= Work request =
In the comparison of s11n and Boost below, what tool are most of s11n's input handlers written in?

= Document excerpt =
-*-*-

Additionally, s11n's i/o model would inherently complicate such an addition, as discussed in section 18.4.

If a user is willing to stick with a single concrete data node type, such operators could of course be part of that API. i am not keen on the idea of adding them to the core node interface, however, even though in Boost's case i do consider them to be justified.

23.8 Serialization Traits

That s11n and Boost both use traits types to store information about serializable types is pure coincidence. We both use them for tying metadata to types for purposes of managing serialization, but we do completely different things with them. Boost manages, for example, pointer tracking, custom RTTI info, and data version number (a very clever place to put it, actually), whereas s11n mainly uses it for providing typedefs and (as of 1.1) access to class names (which is conceptually similar what Robert does with his RTTI info).

It was by reading the Boost documentation that i learned that s11n's proxying and traits approaches will only properly work on C++ platforms which fully/properly support partial template specialization. On others it might not choose the proper specialized types. i have no idea what compilers might be troublesome here. Not mine, anyway ;).

23.9 Efficiency

Again, Boost has s11n beat hands down on this, on all accounts.

One of the main reasons is that Boost uses parsers written using Boost::Spirit, a true wonder of technology which obsoletes tools like lex for C++ projects and generates code which compilers can theoretically optimize down to the last bit. The unfortunate fact is that most of s11n's input handlers are written in lex, and this includes a rather large amount of underlying support code to help lex code fit into the modern C++ world more satisfactorily. This is not something i'm proud of.

i would love to use Spirit in s11n, and have wanted to for over a year, but i always had problems building it on my boxes, and thus never came to depend on it. i hope to include Spirit-powered parsers in s11n someday, because Spirit is just too cool to overlook: http://spirit.sourceforge.net

To be clear, neither Boost nor s11n inherently rely on either Spirit or lex, or any other parser framework for that matter, but a serialization library without some form of included i/o support is pretty useless for most cases (but not all cases57!). This i/o support takes the form of some type of parser, but this is largely an implementation detail and normally need not intrude on clients at all.

-*-*-

= Collected data =
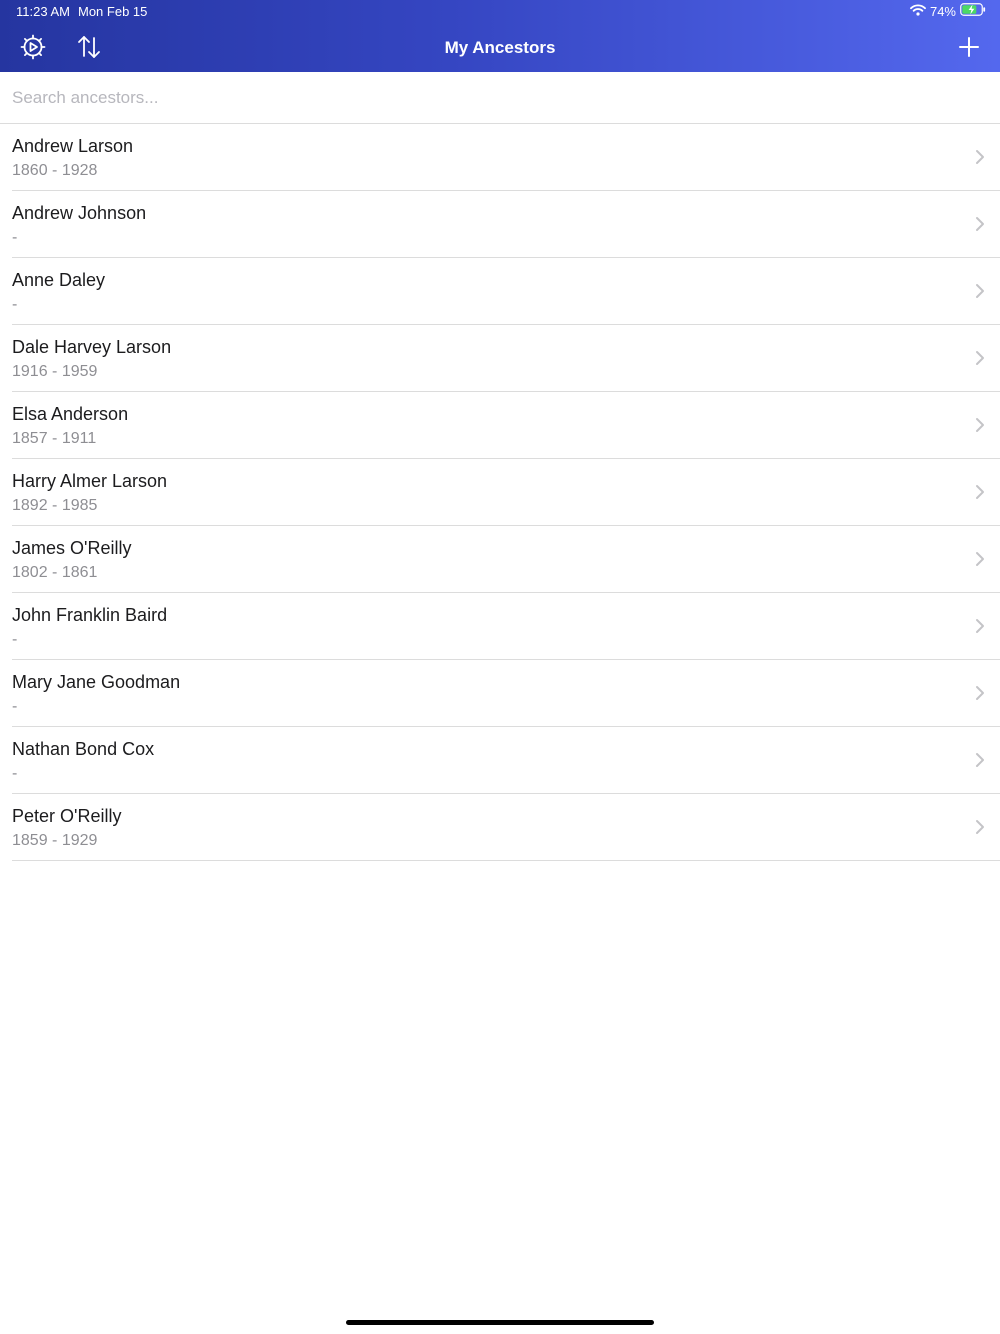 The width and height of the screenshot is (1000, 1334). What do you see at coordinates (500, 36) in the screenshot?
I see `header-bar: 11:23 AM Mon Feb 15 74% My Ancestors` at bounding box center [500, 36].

-*-*-

= Exercise solution =
Lex.